Le chef-d’œuvre de la littérature d’horreur, The Shining, en version opéra? Oh que oui. Ce n’est même pas surprenant, cette histoire a tout ce qu’il faut pour être mise en scène. Paul Moravec, le compositeur, affirme que The Shining traite des trois sujets fondamentaux de l’art lyrique en général : l’amour, la mort et le pouvoir. Bien entendu, la version cinéma de Stanley Kubrick est un accomplissement en soi, tant sur le plan visuel que celui du jeu de Jack Nicholson, transcendant de démence. Il faut éviter de trop se rattacher à cette incarnation du personnage et du scénario conçu par Stephen King, car on pourrait être déçu. Qui, en effet, pourrait égaler la vision kubrickienne et la performance de Nicholson? Qui plus est un chanteur lyrique?
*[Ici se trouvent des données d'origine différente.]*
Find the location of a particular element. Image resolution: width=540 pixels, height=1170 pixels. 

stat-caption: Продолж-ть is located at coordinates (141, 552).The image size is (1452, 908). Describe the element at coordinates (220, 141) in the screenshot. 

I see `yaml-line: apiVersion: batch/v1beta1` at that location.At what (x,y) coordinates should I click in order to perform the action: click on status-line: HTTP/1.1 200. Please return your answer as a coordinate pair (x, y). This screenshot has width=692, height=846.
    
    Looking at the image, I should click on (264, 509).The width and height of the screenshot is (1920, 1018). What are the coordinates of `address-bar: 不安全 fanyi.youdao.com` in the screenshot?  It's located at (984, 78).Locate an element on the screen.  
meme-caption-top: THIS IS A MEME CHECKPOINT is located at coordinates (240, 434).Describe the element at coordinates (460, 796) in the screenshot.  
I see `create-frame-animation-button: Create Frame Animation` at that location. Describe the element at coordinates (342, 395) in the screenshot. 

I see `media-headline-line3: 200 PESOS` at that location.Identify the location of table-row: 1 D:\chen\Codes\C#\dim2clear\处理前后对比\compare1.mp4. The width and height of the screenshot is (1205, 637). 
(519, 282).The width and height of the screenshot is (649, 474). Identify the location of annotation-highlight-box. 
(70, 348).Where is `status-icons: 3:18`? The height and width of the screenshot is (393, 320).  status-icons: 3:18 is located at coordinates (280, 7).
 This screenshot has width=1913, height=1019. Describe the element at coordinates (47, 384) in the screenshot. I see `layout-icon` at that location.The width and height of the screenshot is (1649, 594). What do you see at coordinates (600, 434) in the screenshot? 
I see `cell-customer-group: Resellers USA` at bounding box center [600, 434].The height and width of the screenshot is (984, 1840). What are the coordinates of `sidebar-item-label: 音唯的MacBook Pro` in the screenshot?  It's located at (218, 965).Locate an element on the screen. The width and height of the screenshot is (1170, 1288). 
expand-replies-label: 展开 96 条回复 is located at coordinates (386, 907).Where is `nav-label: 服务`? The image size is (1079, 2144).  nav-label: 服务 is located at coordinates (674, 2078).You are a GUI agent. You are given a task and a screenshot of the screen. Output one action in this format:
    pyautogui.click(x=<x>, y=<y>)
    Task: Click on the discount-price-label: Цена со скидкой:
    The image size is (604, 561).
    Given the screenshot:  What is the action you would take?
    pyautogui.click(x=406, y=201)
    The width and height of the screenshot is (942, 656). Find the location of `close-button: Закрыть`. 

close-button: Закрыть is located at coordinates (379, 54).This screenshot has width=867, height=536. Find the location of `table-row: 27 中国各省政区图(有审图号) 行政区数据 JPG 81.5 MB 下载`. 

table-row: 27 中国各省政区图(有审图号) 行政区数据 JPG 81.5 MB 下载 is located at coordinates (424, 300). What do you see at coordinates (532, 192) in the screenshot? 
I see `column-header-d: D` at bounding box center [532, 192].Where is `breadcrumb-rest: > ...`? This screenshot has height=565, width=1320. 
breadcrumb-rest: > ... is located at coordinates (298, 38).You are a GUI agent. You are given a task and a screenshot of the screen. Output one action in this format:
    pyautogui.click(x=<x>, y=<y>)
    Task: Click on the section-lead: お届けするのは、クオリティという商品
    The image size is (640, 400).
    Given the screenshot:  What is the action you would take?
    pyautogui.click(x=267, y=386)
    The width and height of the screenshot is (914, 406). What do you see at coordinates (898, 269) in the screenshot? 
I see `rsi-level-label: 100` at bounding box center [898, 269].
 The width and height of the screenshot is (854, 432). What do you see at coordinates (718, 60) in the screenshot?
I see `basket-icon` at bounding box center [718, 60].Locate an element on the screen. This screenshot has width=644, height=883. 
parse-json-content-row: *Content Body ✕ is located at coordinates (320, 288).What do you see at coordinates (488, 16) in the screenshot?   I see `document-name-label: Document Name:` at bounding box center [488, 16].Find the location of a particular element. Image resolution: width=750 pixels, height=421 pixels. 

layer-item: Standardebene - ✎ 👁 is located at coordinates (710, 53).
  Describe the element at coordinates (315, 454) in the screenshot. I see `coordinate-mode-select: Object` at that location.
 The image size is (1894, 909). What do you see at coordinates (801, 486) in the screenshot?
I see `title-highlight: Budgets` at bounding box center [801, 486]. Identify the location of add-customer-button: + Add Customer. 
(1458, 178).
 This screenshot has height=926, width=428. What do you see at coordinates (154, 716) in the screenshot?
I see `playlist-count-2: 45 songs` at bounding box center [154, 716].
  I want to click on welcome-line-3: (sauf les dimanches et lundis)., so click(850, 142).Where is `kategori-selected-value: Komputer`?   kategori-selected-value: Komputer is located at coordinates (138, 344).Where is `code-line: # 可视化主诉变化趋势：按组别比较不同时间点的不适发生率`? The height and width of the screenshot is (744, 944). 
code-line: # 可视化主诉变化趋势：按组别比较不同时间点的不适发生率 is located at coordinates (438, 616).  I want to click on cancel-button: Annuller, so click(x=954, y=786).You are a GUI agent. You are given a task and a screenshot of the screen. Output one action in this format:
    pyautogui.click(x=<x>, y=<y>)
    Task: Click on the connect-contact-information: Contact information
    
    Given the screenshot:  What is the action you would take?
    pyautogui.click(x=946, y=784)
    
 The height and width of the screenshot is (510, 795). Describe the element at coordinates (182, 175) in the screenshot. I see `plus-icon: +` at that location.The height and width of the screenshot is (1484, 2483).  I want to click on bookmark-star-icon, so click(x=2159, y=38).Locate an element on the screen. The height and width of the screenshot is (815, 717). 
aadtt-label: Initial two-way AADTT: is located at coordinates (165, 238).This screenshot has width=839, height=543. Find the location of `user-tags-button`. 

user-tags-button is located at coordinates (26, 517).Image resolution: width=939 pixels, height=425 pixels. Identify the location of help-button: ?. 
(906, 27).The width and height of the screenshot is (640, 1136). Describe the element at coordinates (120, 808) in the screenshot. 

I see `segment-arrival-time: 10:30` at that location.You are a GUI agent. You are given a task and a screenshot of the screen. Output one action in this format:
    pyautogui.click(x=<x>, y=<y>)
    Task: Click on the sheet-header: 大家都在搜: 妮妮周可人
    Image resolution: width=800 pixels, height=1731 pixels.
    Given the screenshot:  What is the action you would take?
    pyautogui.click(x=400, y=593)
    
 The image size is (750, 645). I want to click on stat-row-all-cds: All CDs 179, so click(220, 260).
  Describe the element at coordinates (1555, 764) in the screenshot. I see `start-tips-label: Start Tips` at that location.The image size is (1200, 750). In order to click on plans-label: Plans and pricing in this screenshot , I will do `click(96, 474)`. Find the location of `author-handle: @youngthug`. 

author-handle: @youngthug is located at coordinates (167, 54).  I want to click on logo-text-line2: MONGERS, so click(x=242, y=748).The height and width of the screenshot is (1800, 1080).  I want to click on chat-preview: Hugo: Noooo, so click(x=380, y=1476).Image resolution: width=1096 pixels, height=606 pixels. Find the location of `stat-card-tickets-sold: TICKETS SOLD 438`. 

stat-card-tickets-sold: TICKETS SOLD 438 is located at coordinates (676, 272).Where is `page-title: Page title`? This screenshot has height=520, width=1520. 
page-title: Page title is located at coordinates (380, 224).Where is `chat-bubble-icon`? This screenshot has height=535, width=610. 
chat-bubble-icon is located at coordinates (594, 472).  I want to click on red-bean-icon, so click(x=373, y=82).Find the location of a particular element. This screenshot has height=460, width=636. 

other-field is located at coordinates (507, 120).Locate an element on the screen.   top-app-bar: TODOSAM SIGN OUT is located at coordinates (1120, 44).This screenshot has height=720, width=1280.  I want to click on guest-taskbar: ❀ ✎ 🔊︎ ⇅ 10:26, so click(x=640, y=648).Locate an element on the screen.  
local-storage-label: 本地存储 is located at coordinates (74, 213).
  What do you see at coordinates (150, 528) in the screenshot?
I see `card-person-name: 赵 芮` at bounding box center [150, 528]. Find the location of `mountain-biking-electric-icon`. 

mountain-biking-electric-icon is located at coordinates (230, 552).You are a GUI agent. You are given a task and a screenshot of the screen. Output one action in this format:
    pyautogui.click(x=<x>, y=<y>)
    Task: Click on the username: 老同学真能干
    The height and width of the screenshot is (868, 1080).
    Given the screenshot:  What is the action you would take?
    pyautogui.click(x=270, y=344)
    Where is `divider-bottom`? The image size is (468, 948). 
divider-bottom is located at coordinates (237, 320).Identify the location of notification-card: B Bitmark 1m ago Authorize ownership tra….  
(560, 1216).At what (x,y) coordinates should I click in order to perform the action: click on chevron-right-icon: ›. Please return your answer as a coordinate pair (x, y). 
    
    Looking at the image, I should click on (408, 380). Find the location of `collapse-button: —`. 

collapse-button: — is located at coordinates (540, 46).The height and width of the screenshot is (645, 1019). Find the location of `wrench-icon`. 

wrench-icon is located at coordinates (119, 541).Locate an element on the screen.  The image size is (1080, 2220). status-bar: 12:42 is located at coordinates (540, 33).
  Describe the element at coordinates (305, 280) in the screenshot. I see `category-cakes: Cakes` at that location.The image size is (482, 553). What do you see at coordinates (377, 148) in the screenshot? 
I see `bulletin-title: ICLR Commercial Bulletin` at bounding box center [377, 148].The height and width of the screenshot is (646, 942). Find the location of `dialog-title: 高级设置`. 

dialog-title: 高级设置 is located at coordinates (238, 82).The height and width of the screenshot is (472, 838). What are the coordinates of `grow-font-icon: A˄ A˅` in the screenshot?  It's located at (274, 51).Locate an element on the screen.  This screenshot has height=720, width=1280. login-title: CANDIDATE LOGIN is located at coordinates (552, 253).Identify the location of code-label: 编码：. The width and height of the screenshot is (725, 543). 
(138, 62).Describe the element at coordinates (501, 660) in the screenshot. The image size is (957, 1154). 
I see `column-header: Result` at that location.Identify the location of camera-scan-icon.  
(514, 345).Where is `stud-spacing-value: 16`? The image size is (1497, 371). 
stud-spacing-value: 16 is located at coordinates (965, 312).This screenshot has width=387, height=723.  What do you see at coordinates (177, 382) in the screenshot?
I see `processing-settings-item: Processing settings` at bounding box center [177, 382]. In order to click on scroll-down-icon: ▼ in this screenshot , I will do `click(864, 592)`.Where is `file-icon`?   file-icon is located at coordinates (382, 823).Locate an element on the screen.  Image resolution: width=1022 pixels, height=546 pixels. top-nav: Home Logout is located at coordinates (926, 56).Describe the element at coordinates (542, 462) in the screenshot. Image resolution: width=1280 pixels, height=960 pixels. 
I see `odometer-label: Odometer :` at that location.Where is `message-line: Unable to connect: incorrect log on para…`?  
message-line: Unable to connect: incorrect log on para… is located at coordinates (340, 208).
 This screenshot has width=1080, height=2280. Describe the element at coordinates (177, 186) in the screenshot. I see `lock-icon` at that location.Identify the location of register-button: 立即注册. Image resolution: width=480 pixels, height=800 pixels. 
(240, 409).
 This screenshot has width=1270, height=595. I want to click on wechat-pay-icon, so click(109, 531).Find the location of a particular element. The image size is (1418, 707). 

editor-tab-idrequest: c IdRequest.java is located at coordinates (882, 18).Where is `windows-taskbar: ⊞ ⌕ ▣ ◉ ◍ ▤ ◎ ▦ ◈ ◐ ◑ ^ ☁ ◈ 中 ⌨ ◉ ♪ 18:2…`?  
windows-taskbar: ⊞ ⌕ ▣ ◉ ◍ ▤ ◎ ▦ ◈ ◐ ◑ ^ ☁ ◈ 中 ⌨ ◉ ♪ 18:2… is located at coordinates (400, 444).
Il faut dès lors retourner au matériau d’origine (le roman de King), comme le font Moravec et Campbell (le librettiste). Du coup, nous avons accès à un contenu riche de potentiel scénique et musical presque infini, dans une perspective remise à neuf. Mark Campbell (qui a également signé le livret de Silent Night, sur la musique de Kevin Puts) respecte les grands arcs dramatiques de l’histoire, tout en ajoutant un supplément d’âme au père, Jack, dont nous entrevoyons le passé de victime d’abus par son propre géniteur. Campbell ajoute également une fin plus honorable au personnage de Jack en lui faisant choisir de laisser la chaudière exploser, détruisant l’hôtel et lui-même d’un seul coup.
Moravec utilise une palette chromatique oscillant entre atonalisme et tonalité saturée, et parsème adéquatement ici et là sa partition de chœurs fantomatiques, d’une ritournelle enfantine teintée de menace et d’autres couleurs expressives assez efficaces. Le résultat sonore est un métissage entre la musique de l’Âge d’Or hollywoodien et la Seconde École de Vienne. La dramaturgie s’en trouve habilement rehaussée, bien que votre humble serviteur n’aurait pas détesté un peu plus de mélodisme cinématique parcimonieusement déposé, afin de propulser l’ensemble au-dessus d’un certain générisme moderno-lyrique.
Les solistes vocaux sont bons, exception faite de la soprano Kelly Kaduce (Wendy), dont le vibrato généreusement étendu devient vite irritant. Edward Parks (baryton) est très solide dans le rôle de Jack, dont la descente aux enfers de la démence est fort crédible, bien que plutôt rapide. Mais ça, c’est la durée relativement courte de l’opéra qui le veut ainsi. On remarque aussi la performance impressionnante du jeune garçon Danny (Tristan Hallett) dans un rôle exigeant pour un enfant de cet âge. Les autres personnages sont convaincants, surtout avec l’appui de la musique de Moravec qui sait les incarner avec vitalité.
Malgré quelques bémols, The Shining est un nouvel opéra de grande qualité qui frappe fort côté attractivité tout en demeurant sérieux et exigeant. Son potentiel de succès auprès du grand public autant que des mélomanes pointus en fait une œuvre à retenir pour les programmateurs de compagnies lyriques. Prenez note.